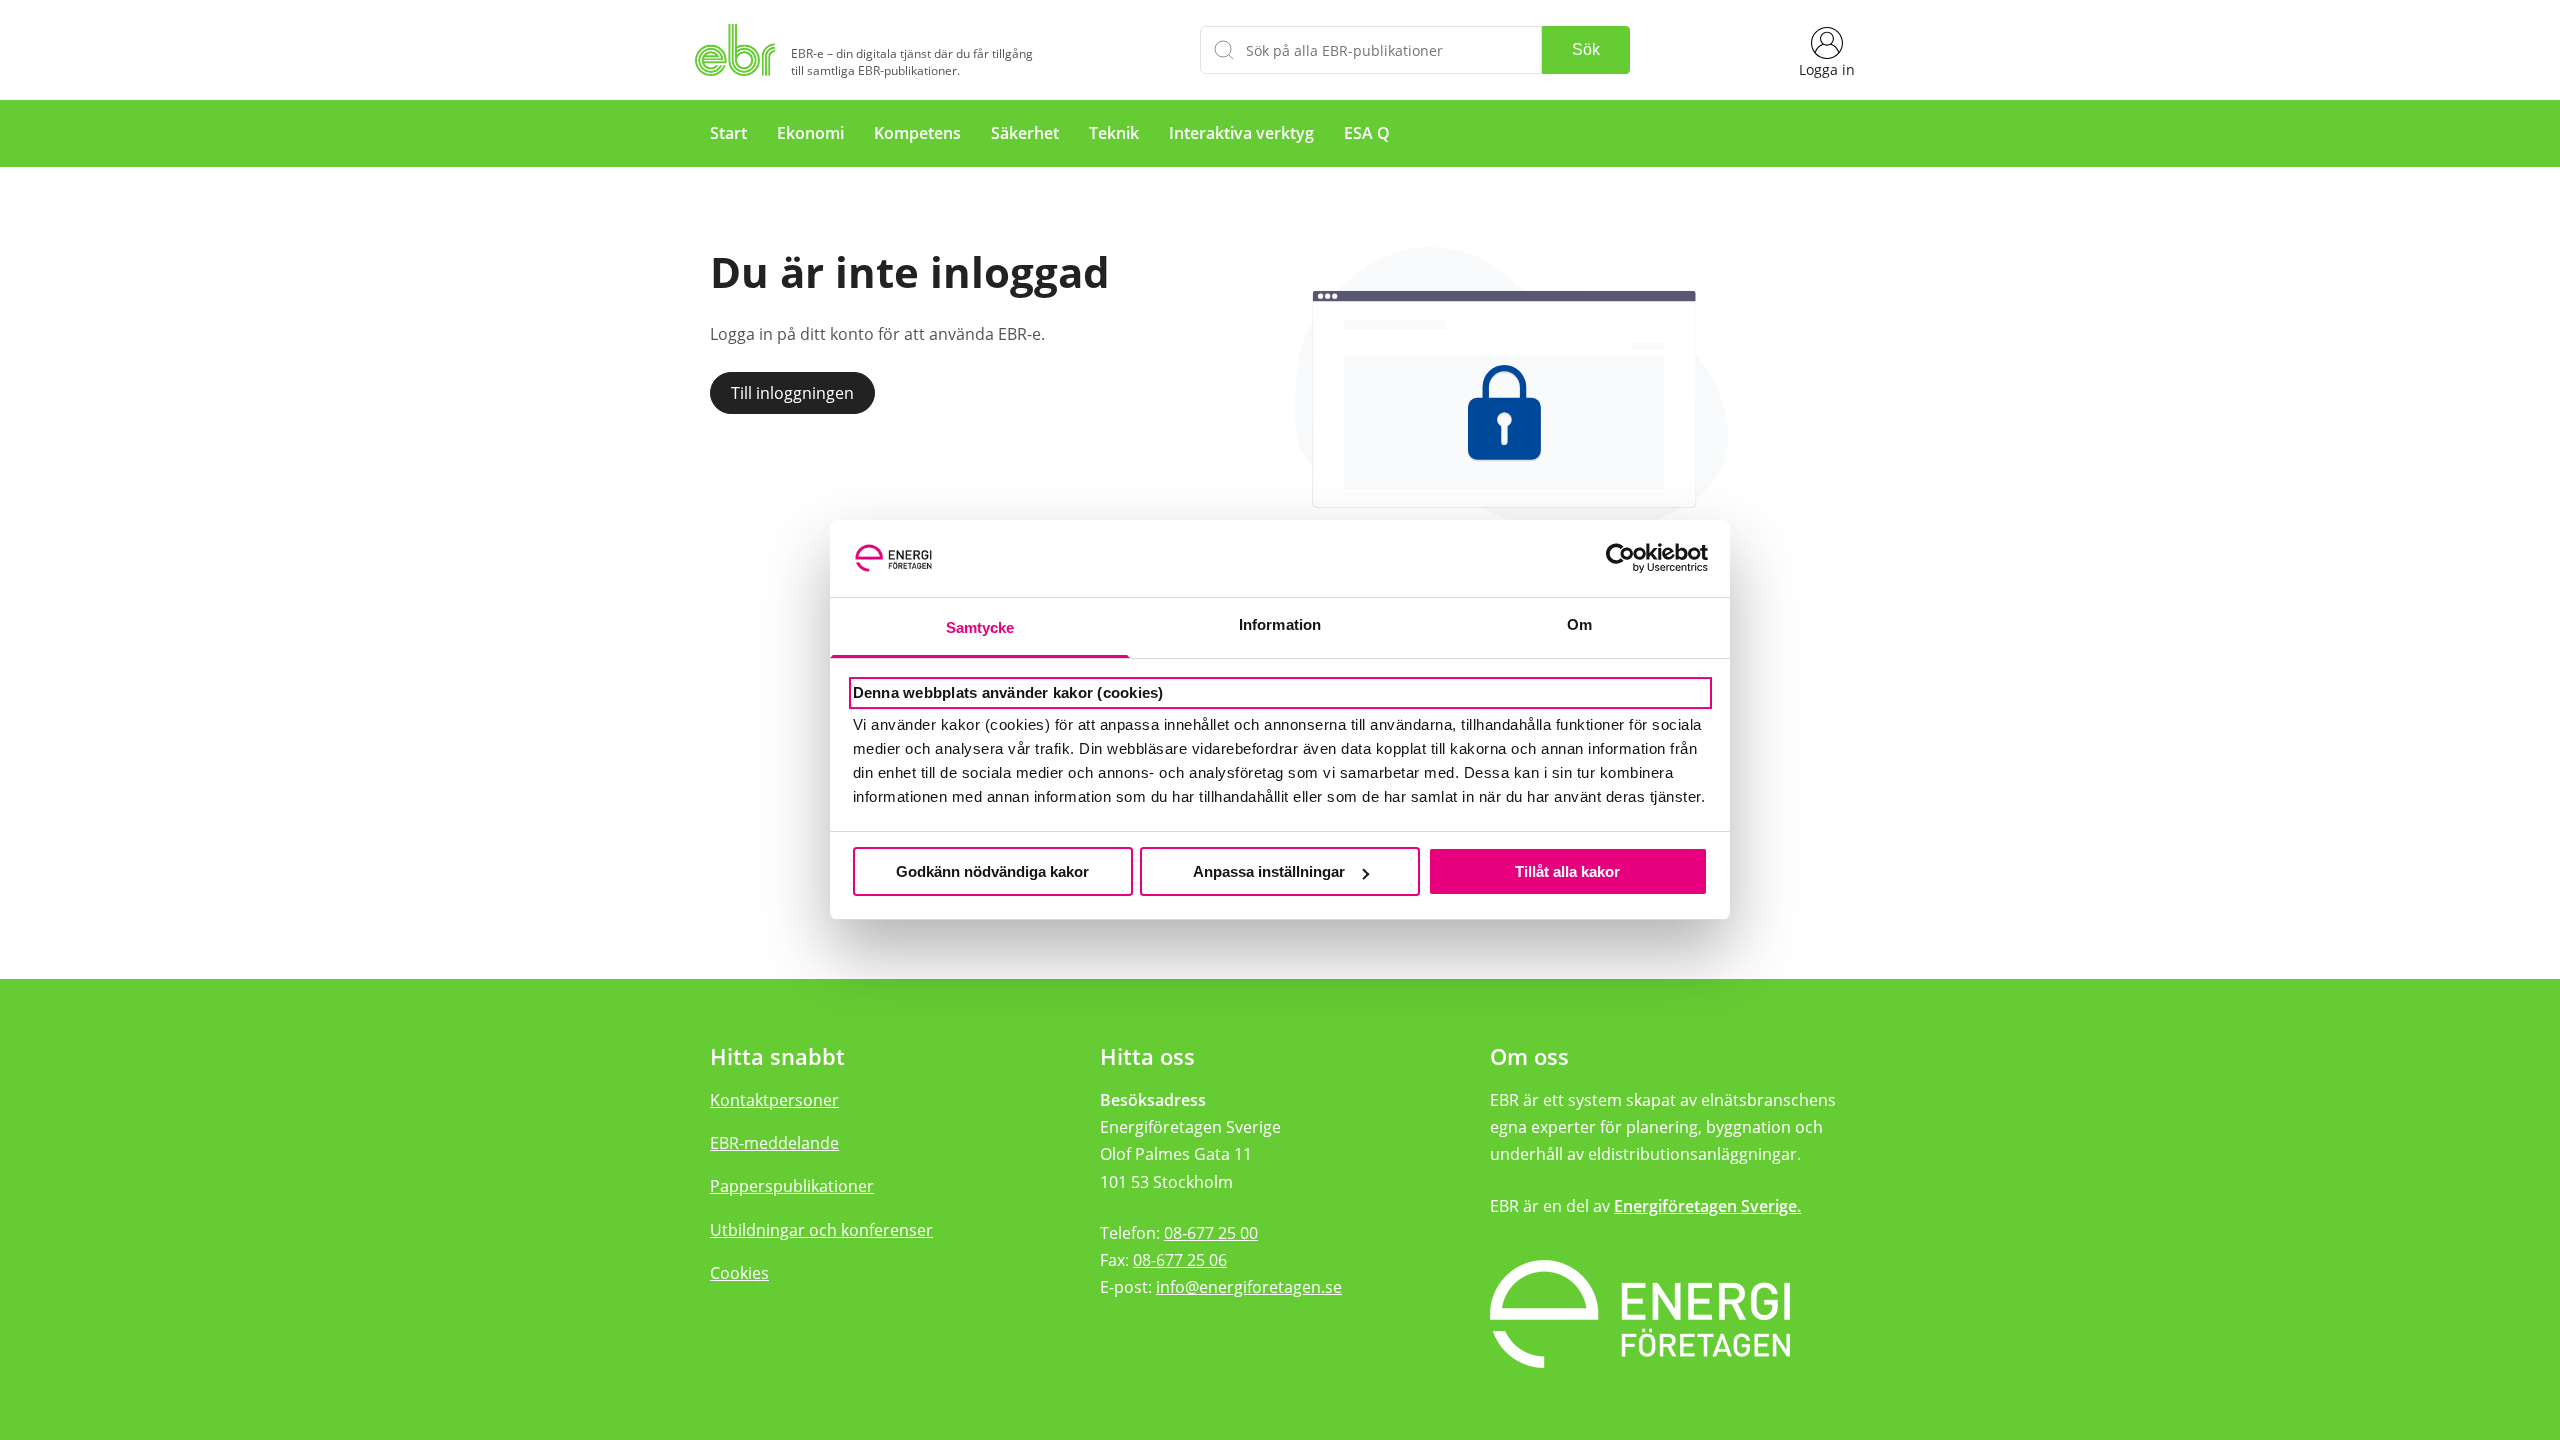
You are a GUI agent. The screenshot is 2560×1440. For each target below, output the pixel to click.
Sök (1586, 49)
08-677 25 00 (1211, 1233)
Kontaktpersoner (774, 1100)
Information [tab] (1280, 624)
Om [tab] (1579, 624)
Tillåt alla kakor (1567, 871)
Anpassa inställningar (1269, 871)
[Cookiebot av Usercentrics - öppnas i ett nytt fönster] (1620, 559)
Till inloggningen (792, 393)
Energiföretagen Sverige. (1707, 1206)
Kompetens (917, 133)
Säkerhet (1025, 133)
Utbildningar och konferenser (821, 1230)
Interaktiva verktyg (1241, 133)
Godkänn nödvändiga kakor (992, 871)
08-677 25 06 (1180, 1260)
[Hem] (739, 50)
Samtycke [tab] (980, 627)
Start (728, 133)
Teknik (1114, 133)
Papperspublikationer (792, 1186)
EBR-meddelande (774, 1143)
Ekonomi (810, 133)
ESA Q (1367, 133)
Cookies (739, 1273)
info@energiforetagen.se (1249, 1287)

—————

*EXERCISE AIM*: If a record above contains a picture, leave the picture out and transcribe everything else exactly.

*FINAL ANSWER*:
You are a GUI agent. The screenshot is 2560×1440. For each target below, output the pixel to click.
Sök (1586, 49)
08-677 25 00 (1211, 1233)
Kontaktpersoner (774, 1100)
Information [tab] (1280, 624)
Om [tab] (1579, 624)
Tillåt alla kakor (1567, 871)
Anpassa inställningar (1269, 871)
[Cookiebot av Usercentrics - öppnas i ett nytt fönster] (1620, 559)
Till inloggningen (792, 393)
Energiföretagen Sverige. (1707, 1206)
Kompetens (917, 133)
Säkerhet (1025, 133)
Utbildningar och konferenser (821, 1230)
Interaktiva verktyg (1241, 133)
Godkänn nödvändiga kakor (992, 871)
08-677 25 06 (1180, 1260)
[Hem] (739, 50)
Samtycke [tab] (980, 627)
Start (728, 133)
Teknik (1114, 133)
Papperspublikationer (792, 1186)
EBR-meddelande (774, 1143)
Ekonomi (810, 133)
ESA Q (1367, 133)
Cookies (739, 1273)
info@energiforetagen.se (1249, 1287)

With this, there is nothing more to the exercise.